Recorded data
-------

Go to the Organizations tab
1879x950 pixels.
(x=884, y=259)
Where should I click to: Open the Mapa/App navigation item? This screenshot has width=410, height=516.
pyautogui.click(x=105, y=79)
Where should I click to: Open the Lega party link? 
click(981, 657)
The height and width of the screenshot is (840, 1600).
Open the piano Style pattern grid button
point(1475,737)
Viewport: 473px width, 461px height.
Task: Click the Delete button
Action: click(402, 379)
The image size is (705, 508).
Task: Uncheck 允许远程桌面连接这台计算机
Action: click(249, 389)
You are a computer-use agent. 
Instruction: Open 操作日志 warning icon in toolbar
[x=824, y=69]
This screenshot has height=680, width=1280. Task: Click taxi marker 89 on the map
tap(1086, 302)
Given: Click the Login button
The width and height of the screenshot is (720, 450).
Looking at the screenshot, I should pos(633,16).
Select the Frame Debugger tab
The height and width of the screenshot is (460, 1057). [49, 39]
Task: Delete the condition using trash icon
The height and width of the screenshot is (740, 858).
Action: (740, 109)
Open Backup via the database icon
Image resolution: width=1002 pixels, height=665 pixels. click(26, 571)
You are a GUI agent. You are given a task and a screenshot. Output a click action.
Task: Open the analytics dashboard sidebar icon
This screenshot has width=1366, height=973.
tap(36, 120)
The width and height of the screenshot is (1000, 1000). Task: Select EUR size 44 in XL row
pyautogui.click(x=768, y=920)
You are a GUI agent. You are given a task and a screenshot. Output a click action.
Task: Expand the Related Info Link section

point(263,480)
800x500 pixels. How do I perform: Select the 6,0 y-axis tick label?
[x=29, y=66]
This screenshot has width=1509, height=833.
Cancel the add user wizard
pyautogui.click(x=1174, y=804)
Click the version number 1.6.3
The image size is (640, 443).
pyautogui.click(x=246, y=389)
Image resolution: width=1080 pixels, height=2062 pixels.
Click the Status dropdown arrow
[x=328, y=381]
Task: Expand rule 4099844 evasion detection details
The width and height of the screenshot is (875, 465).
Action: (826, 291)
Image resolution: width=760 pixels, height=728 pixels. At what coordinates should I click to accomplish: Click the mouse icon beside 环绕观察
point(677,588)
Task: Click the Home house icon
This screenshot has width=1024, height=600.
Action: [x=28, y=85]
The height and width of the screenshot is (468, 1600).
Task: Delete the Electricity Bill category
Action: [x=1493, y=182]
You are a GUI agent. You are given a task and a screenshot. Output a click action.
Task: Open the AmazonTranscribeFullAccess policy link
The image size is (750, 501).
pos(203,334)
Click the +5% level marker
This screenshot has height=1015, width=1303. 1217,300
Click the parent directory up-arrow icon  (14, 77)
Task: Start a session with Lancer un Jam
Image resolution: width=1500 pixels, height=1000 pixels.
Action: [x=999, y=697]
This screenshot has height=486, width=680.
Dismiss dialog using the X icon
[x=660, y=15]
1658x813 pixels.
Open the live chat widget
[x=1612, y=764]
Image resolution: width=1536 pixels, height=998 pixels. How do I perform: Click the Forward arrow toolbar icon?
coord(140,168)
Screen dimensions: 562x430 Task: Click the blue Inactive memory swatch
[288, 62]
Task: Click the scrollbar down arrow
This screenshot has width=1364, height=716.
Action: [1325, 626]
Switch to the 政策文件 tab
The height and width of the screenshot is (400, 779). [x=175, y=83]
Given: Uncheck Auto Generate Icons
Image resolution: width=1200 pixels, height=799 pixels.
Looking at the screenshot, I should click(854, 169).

-------

YOUR TASK
Could you repeat exactly the lines above from the line with "1658x813 pixels." up to and including the line with "Task: Click the scrollbar down arrow", and only those?

EXERCISE OUTPUT
1658x813 pixels.
Open the live chat widget
[x=1612, y=764]
Image resolution: width=1536 pixels, height=998 pixels. How do I perform: Click the Forward arrow toolbar icon?
coord(140,168)
Screen dimensions: 562x430 Task: Click the blue Inactive memory swatch
[288, 62]
Task: Click the scrollbar down arrow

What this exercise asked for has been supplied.